Le directeur général de l’Agence nationale de la météorologie du Sénégal, Matar Ndiaye, est formel : une diversification des sources de financement de la météo sénégalaise constitue la seule garantie pour asseoir son développement durable et soutenu. C’est la raison pour laquelle, hier au Cices, lors de l’ouverture de la Journée météorologique mondiale, il a listé trois démarches à utiliser dans ce cadre, grâce aux résolutions de la deuxième session du Conseil d’orientation de l’Anams pour y parvenir. Il s’agit de l’établissement de textes réglementaires qui préciseront de façon claire les exigences de toutes les parties prenantes ; l’établissement de partenariat avec ses principaux usagers sous forme de contrat performance ; et l’élaboration de projets structurants pour la recherche de financement à travers la coopération bilatérale et multilatérale.

Expliquant les raisons de cette nouvelle démarche de l’agence qu’il dirige, Matar Ndiaye estime que la météorologie sénégalaise doit être plus apte à assurer sa véritable mission, afin que sa dimension puisse être perçue et reconnue formellement comme contribuant aux solutions des problèmes de développement social et économique qui se posent aux populations. A l’en croire, ces mesures n’enlèvent en rien le rôle de service public que l’Anams continuera de jouer avec la fourniture de services de qualité pour différents départements ministériels. Au contraire, rassure M. Ndiaye, ces mesures lui permettront de répondre positivement aux nombreuses sollicitations que l’Anams enregistre quotidiennement en provenance de différentes sources, comme les transports, l’énergie, la protection civile, la pêche, l’environnement, entre autres.

POUR AMELIORER LA VIE DES AGRO-SYLVO-PASTEURS : Ce que le Cncr attend des services de la météo sénégalaise

Le Conseil national de concertation et de coopération des ruraux (Cncr) a saisi l’opportunité de la célébration de la journée météorologique mondiale pour évoquer son souhait de disposer des outils et moyens permettant de prévenir les risques afin de mieux sécuriser et de rentabiliser la production des producteurs agro-sylvo-pastoraux. En effet, les activités agricoles, pastorales, forestières et piscicoles qui constituent l’élément moteur de l’économie en milieu rural sont aujourd’hui fortement perturbées, selon le secrétaire général du Cncr, Baba Ngom, par le ‘changement climatique’. Ces perturbations, explique-t-il, se manifestent par des cycles de sécheresse, d’inondation qui affectent grandement les communautés et leur capacité à assurer leur sécurité alimentaire. C’est pourquoi, dira M. Ngom, il est plus que jamais attendu des structures comme le service de la météorologie des appuis relatifs à la diffusion des informations. Lesquelles doivent être axées, selon le secrétaire général du Cncr, sur les prévisions climatiques saisonnières pour réduire les risques de pertes agricoles par la mise en place d’un système efficace d’alerte météorologique. En clair, il s’agira d’améliorer la collecte et la diffusion des observations météorologiques, climatiques et hydrauliques. Des données cruciales pour anticiper sur les conséquences de catastrophes naturelles de plus en plus fréquentes et qui ont noms : pluies torrentielles, sécheresse, vagues de chaleur, nuages de criquets pèlerins, etc.

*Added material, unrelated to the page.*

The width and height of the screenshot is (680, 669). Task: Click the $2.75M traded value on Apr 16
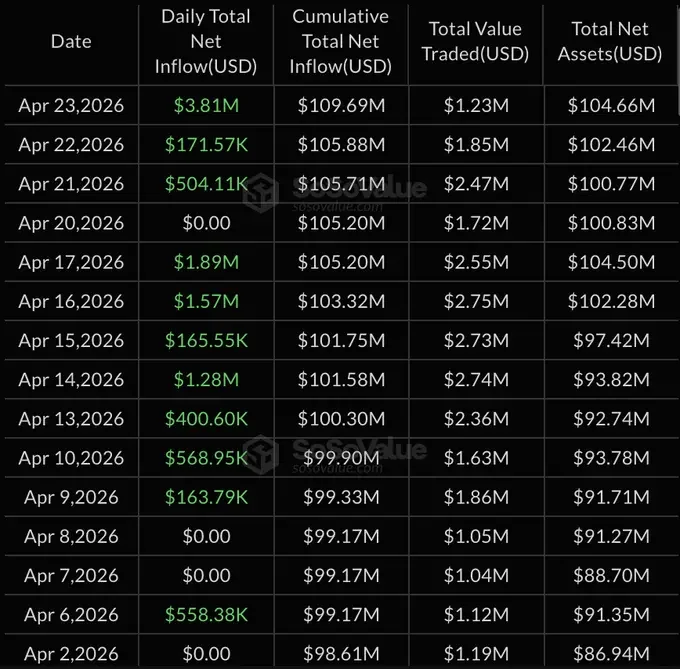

Pour éviter aux producteurs des investissements inutiles, le Cncr sollicite également des services de la météo sénégalaise un appui à la prise de décision par la diffusion d’informations appropriées et à temps sur le déroulement de la campagne agro-sylvo-pastorale. Baba Ngom soutient que cet appui doit aussi être axé sur la diffusion d’avis et de conseils agro-météorologiques avant et après la campagne, pour permettre aux producteurs de faire un meilleur choix de la culture et de la variété la plus appropriée. Aussi, le Cncr souhaite-t-il la mise en place d’un système d’information permanente pour permettre aux producteurs de prendre leurs dispositions dans la planification des activités agricoles comme la préparation des champs, le sarclage et autres entretiens culturaux, les dates de semi et d’épandage des engrais, etc., et des traitements phytosanitaires ainsi que la gestion de l’eau et un meilleur contrôle des sorties en mer.